China Increases Admissions Quotas for Students From Poor Provinces

Shanghai — Amid concern over equity in its higher-education system and rising interethnic political tension, China has raised enrollment quotas for students from less-developed western provinces, the China Daily reported today.

The country closely regulates enrollment by region and ethnicity, with policies that have traditionally favored residents of developed cities like Beijing and Shanghai for admission to elite universities in those same cities. Under the new policy, the number of slots reserved for students from central and western China will each increase by around 7 percent.

All told, 60,000 spots will open up for students from poor provinces like Anhui, Henan, and Guizhou — as well as, presumably, western regions inhabited primarily by ethnic minority groups like Xinjiang and Tibet.
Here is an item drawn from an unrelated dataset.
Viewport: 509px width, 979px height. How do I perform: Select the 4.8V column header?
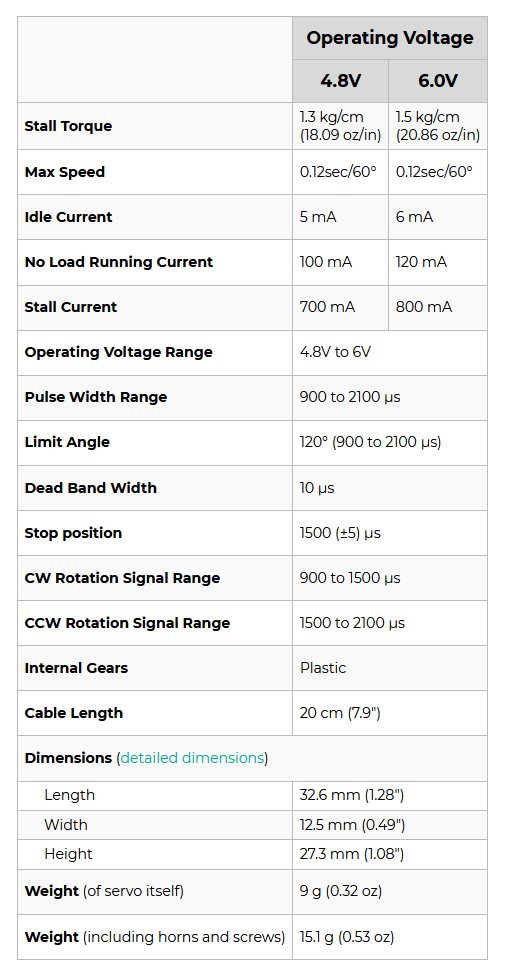tap(340, 81)
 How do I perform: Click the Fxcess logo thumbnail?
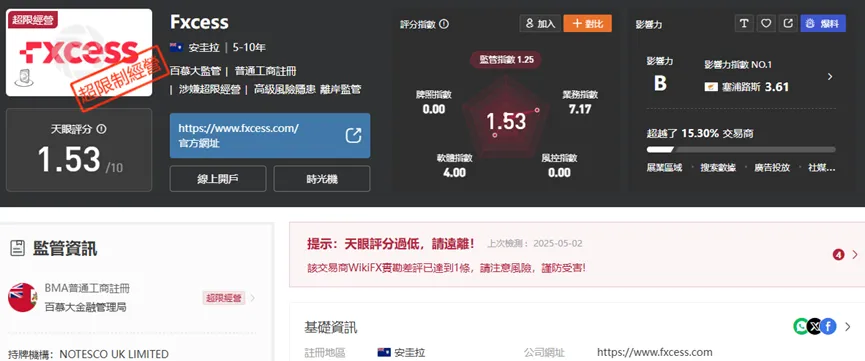click(79, 52)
As justification for the change, the newspaper explained that western China suffers from “historic underdevelopment” and “complicated geographic situations” that block local students’ access to education.

A majority of the new places will be at universities that are administered directly by the education ministry, receive more resources, and are mainly located in prosperous cities in eastern China. To open up those slots, the institutions will cut positions open to more-privileged local students.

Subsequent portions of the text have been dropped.